▶ Stated task a:
Reproduce the passage of the blog post about tearing apart the house from "Saturday, February 15, 2014" up to and including "in 93 seconds.".

Saturday, February 15, 2014


My stepdaughter and son-in-law are destroying their house.  I think they plan to build another one on the foundation, but that is not relevant, when I get to wreak havoc with a sledge hammer, crowbar and chainsaw!  Destruction is so much more fun than construction.  I enjoy building, but it pales in comparison to taking apart Ikea storage modules in 93 seconds.

This blog is actually about PF (plantar fasciitis). For some strange reason, I thought that the first few days of destruction would involve removing trim, carpets, fixtures and storage cabinets.  I did not bring my steel toe, steel shank, acid proof running shoes.  Okay, they aren't exactly running shoes.  With 4 of us swinging and smashing, the basement was soon down to the stud walls, plumbing and electrical.  Plumbing was simple, cap all but the upstairs sink and toilet, which was the simplest configuration to maintain some plumbing during the initial destruction.  Stud walls were also easy, but unfortunately, while walking backwards to get a better look at some plumbing in the ceiling, I stepped on a nail.  Fortunately, I had received a tetanus shot the previous week.  My body seems to have an affinity for collecting metal; the shot was preemptive.

The nail didn't even come out the top of my foot, so I could safely ignore it and get back to destroying things.  A few hours later, I washed the wound and it is now almost completely healed.

2 days later, I went for a run along the Niagara path (the same one as the Niagara Ultra course) which had about 4 inches of crusty snow.  Running was tough, but it was nice to be on a trail (albeit paved) for the first time in about 4 weeks.  The nail hole, almost directly in the center of my foot, caused the identical pain as running with PF!  I thought briefly of putting a nail into my other foot to even out my gait, but that was just a crazy thought.  The Niagara trail was tough going and after only 6K I decided to turn back to Niagara-on-the-lake, where Lee Anne and I were staying for 2 nights.

▶ Stated task b:
In the listing, replace "Instruction" with "Command" and give back only the lines from the line with "At what coordinates" up to and including the line with "Close the 124.223.177.55", leaving everything else unchanged.

▶ Stored rows:
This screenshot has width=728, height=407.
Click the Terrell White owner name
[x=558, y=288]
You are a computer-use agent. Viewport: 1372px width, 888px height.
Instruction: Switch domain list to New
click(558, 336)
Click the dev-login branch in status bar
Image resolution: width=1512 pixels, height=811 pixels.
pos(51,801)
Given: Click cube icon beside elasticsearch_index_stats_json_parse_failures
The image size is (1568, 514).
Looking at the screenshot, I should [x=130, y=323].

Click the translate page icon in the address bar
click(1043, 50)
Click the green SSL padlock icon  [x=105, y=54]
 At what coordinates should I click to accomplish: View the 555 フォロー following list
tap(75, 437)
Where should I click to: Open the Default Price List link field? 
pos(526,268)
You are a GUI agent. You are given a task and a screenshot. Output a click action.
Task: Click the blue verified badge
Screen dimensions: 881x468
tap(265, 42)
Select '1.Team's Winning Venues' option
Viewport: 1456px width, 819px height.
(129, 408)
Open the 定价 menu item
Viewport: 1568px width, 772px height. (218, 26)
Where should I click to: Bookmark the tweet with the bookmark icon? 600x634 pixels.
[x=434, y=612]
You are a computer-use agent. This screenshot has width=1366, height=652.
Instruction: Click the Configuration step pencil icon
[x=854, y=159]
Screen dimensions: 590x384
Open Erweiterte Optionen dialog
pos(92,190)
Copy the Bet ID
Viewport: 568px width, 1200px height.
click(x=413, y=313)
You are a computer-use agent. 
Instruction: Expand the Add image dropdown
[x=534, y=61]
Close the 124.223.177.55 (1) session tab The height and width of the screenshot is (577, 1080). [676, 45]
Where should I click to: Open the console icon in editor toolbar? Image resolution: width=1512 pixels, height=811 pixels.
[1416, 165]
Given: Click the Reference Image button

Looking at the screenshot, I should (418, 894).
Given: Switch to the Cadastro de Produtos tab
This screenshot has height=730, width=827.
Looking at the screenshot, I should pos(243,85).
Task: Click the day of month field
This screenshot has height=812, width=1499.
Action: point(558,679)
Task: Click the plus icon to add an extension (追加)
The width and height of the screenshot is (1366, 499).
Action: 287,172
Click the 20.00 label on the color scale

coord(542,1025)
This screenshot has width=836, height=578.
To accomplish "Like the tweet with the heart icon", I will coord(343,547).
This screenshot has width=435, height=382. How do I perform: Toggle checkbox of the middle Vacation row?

▶ Expected output a:
Saturday, February 15, 2014


My stepdaughter and son-in-law are destroying their house.  I think they plan to build another one on the foundation, but that is not relevant, when I get to wreak havoc with a sledge hammer, crowbar and chainsaw!  Destruction is so much more fun than construction.  I enjoy building, but it pales in comparison to taking apart Ikea storage modules in 93 seconds.

▶ Expected output b:
 At what coordinates should I click to accomplish: View the 555 フォロー following list
tap(75, 437)
Where should I click to: Open the Default Price List link field? 
pos(526,268)
You are a GUI agent. You are given a task and a screenshot. Output a click action.
Task: Click the blue verified badge
Screen dimensions: 881x468
tap(265, 42)
Select '1.Team's Winning Venues' option
Viewport: 1456px width, 819px height.
(129, 408)
Open the 定价 menu item
Viewport: 1568px width, 772px height. (218, 26)
Where should I click to: Bookmark the tweet with the bookmark icon? 600x634 pixels.
[x=434, y=612]
You are a computer-use agent. This screenshot has width=1366, height=652.
Command: Click the Configuration step pencil icon
[x=854, y=159]
Screen dimensions: 590x384
Open Erweiterte Optionen dialog
pos(92,190)
Copy the Bet ID
Viewport: 568px width, 1200px height.
click(x=413, y=313)
You are a computer-use agent. 
Command: Expand the Add image dropdown
[x=534, y=61]
Close the 124.223.177.55 (1) session tab The height and width of the screenshot is (577, 1080). [676, 45]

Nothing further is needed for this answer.